If the temperature of a gas is held constant, then Boyle's Law guarantees that the pressure P and the volume V of the gas satisfy the equation PV = c, where c is a constant. Suppose the volume is increasing at the rate of 15 cubic inches per second. How fast is the pressure decreasing when the pressure is 125 pounds per square inch and the volume is 25 cubic inches?

Problem 3.74.

Sand pouring from a chute at the rate of 10 cubic feet per minute forms a conical pile whose height is always one third of its radius. How fast is the height of the pile increasing at the instant when the pile is 5 feet high?

Problem 3.75.

A balloon rises vertically from a point that is 150 feet from an observer at ground level. The observer notes that the angle of elevation is increasing at the rate of 15 degrees per second when the angle of elevation is 60 degrees. Find the speed of the balloon at this instant.

Problem 3.76.

A snowball (\(\dsp V=\frac{4}{3}\pi r^3\)) melts at a rate that, at each instant, is proportional to the snowball's surface area (\(\dsp A=4\pi r^2\)). Assuming that the snowball is always spherical, show that the radius decreases at a constant rate.

Problem 3.77.

Herman is cleaning the exterior of a glass building with a squeegee.
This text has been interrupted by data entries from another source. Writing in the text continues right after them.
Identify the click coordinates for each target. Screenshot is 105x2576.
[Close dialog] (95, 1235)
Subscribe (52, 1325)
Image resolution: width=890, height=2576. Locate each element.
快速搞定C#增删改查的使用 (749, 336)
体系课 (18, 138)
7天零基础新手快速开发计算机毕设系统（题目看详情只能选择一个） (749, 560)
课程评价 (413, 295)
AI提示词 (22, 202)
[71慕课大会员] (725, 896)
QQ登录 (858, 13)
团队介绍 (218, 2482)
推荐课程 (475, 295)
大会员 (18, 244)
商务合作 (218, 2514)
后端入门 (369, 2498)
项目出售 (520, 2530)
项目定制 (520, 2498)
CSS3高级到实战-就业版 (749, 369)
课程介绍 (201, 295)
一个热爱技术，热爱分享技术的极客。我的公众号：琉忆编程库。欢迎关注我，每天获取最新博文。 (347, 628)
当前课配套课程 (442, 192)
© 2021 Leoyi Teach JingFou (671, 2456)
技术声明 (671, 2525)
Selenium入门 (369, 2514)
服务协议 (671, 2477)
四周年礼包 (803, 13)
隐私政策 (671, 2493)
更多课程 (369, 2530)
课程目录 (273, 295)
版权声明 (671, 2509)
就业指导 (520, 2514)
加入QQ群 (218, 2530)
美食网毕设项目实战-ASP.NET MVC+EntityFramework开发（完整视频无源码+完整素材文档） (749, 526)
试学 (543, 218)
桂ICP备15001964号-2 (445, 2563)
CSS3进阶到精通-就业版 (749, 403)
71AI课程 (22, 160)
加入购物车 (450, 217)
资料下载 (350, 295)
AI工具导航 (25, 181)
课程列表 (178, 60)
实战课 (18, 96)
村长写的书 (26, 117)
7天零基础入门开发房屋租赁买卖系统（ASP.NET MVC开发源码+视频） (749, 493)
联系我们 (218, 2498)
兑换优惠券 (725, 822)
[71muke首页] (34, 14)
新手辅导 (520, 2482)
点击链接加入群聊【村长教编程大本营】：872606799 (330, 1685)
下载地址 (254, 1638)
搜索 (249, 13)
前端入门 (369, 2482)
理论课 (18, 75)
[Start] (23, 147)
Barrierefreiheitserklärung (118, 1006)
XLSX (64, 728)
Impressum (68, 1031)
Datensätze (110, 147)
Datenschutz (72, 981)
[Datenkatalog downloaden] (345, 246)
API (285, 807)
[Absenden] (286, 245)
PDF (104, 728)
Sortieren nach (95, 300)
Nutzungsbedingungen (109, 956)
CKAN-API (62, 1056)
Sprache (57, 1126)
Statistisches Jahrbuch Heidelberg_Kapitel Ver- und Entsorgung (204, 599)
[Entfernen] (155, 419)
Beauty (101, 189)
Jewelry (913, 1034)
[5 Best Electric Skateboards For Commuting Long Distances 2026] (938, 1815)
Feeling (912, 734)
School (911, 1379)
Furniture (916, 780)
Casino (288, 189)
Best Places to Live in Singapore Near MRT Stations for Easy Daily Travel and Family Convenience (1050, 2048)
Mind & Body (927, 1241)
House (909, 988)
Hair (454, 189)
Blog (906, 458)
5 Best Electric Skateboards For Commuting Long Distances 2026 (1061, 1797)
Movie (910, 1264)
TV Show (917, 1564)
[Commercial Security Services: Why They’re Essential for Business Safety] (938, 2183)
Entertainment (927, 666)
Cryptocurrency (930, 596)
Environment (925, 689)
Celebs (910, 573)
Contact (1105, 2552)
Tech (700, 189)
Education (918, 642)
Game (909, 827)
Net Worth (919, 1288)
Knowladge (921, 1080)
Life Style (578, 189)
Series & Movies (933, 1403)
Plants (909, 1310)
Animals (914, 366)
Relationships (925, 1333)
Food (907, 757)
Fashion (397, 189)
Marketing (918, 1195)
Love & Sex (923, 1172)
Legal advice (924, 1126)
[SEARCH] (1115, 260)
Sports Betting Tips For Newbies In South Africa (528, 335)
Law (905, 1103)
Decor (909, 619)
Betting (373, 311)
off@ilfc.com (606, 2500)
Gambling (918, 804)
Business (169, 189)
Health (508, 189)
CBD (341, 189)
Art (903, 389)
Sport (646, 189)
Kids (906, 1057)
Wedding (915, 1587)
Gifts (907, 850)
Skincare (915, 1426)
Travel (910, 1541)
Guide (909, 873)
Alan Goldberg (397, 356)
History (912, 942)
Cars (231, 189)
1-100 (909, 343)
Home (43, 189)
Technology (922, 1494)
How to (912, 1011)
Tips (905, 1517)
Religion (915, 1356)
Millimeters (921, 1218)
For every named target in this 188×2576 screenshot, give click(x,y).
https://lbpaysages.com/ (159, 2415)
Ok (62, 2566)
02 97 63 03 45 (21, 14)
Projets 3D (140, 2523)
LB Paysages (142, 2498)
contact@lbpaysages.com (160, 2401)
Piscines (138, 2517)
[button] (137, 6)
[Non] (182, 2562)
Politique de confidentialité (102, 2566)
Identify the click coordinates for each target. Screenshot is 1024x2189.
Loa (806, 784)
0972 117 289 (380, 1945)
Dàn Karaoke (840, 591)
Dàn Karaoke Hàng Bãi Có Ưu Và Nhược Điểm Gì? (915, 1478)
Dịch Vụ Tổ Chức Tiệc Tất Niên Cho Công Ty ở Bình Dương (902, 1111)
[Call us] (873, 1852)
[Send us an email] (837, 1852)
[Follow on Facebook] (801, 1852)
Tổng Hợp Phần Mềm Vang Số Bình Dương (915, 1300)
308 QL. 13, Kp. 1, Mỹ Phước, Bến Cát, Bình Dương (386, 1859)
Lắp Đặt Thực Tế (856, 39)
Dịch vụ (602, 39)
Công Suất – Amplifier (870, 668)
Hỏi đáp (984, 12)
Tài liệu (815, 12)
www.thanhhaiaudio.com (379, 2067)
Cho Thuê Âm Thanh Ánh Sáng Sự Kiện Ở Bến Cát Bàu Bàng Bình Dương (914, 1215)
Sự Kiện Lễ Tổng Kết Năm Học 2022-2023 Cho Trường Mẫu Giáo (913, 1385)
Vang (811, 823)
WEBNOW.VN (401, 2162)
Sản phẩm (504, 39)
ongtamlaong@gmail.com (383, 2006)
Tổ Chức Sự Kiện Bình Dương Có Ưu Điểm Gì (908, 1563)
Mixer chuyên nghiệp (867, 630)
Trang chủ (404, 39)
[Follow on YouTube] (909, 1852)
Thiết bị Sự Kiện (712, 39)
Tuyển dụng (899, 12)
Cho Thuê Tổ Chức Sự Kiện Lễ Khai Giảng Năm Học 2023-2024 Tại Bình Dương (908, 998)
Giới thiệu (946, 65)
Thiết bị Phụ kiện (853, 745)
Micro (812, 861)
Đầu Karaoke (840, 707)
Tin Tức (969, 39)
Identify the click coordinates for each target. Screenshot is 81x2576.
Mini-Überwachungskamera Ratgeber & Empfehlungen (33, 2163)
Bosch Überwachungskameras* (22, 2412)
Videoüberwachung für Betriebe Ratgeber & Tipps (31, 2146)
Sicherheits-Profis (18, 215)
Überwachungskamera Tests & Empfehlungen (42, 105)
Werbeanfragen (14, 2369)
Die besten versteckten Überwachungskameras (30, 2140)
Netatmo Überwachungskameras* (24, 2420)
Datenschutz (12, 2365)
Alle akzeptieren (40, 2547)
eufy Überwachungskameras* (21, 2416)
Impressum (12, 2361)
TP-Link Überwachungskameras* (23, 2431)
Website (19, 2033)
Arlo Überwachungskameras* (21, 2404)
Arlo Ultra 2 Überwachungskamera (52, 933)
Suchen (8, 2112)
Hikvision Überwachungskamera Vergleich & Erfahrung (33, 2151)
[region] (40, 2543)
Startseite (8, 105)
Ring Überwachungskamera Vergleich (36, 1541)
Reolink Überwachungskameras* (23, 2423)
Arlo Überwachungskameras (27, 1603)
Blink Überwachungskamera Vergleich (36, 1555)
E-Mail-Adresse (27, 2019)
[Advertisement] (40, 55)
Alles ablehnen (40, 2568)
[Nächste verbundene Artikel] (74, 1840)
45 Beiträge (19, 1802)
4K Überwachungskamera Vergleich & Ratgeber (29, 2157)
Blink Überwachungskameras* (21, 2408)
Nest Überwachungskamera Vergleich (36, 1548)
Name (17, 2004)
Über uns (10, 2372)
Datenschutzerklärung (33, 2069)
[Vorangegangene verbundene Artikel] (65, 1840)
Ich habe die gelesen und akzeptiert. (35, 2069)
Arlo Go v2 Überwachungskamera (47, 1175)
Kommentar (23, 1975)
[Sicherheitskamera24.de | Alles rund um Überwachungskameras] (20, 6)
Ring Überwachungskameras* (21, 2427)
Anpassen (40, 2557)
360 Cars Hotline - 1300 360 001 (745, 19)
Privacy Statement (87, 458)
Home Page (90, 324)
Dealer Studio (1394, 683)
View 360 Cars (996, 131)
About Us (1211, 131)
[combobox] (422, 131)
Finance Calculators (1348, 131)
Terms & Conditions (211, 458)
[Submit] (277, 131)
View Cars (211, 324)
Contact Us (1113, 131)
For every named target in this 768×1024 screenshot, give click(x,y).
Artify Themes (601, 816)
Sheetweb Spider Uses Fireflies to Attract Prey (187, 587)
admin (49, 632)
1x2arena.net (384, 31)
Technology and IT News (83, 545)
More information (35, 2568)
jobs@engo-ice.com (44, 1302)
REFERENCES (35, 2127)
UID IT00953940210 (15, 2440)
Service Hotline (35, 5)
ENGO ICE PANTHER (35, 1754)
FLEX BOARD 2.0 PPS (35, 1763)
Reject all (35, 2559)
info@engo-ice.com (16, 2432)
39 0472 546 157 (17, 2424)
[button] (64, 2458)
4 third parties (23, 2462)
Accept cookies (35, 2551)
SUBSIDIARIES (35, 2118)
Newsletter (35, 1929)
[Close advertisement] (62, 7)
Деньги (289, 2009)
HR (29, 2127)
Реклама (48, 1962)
The base of the 10 foot long squeegee handle, which is resting on the ground, makes an angle of A with the horizontal. The top of the squeegee is x feet above the ground on the building. Herman pushes the bottom of the squeegee handle toward the wall. Find the rate at which x changes with respect to A when A = 60 degrees. Express the answer in feet per degree.